17:15 〜 18:45
[MIS08-P01] 下北ジオパークの大間崎エリアに分布する新第三系中新統大間層の有機地球化学分析と堆積環境の復元
キーワード:ジオパーク、下北ジオパーク、中新世、有機地球化学
【導入】
下北半島に位置する下北ジオパークは、東北日本弧を形成する代表的な4つの地質体で構成されている。津軽海峡に面する大間町周辺には、日本海の拡大が終了後の中新世の深海底に堆積した硬質頁岩と、海底火山噴火による貫入岩が分布している。これらの硬く固結した岩体は大間崎から海底へ続く地形的高まり(海脚)をなし、大間沖の豊かな漁場形成に寄与している。
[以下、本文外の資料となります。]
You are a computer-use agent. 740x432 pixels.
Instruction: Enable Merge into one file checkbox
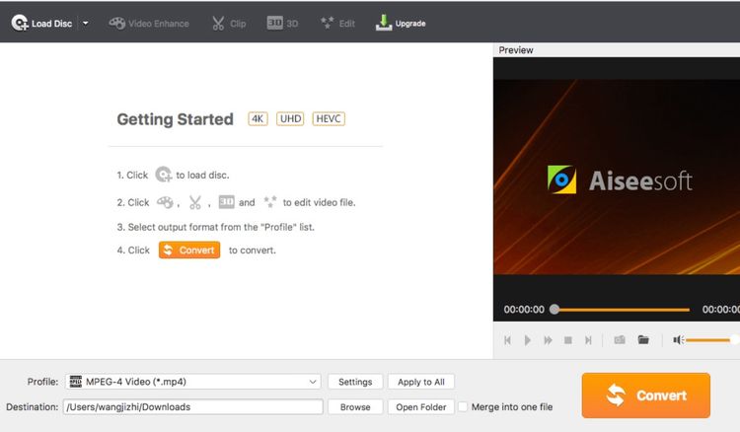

下北半島西部に分布する地質体はこれまで中新世の日本海拡大期からの痕跡を残す地域とされてきたが、近年ではその地史の理解が変わりつつある。従来日本海拡大期のグリーンタフとされてきた仏ヶ浦は、鮮新世初頭の海底カルデラ噴火の噴出物であることが報告された(植田 2023)。他のジオサイトでも形成年代が更新される可能性が指摘されており、下北ジオパークのジオストーリーは大幅な改訂を必要としている。
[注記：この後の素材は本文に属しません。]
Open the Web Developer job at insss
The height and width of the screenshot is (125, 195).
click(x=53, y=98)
また、当時の地質活動だけでなく、海洋環境や堆積環境についても情報が不足している。これまで大間層に関する研究例は乏しく、それらも地質構造を対象とした研究である。一方、近年では北日本の中新世の堆積環境復元に関する研究事例も蓄積されつつあり、それらと比較検討することで、当時の下北西部の海洋環境を復元・対比が可能と考えられる。
本研究では、風間浦村北部に位置する大間層の地質調査および有機地球化学分析を行い、中新世下北半島西部の堆積環境の復元を試みた。
【試料と手法】
大間崎周辺に分布する硬質頁岩は、大間層として記載される。大間層上部では上部中新統の易国間安山岩類と同源と考えられる砂質凝灰岩を挟む点から中新世中上部とされ、津軽半島北部の小泊層や北海道南部の八雲層と対比される。大間層は珪質の硬質頁岩と、黄色を呈した変質した凝灰質砂岩の互層で構成されており、下部では軽石凝灰岩が露出する。
本研究では2023年9月に風間浦村北部の大間層の露出する河川から硬質頁岩部と、変質した凝灰質砂岩部を採取し、GC-MSによる遊離態有機分子分析を行った。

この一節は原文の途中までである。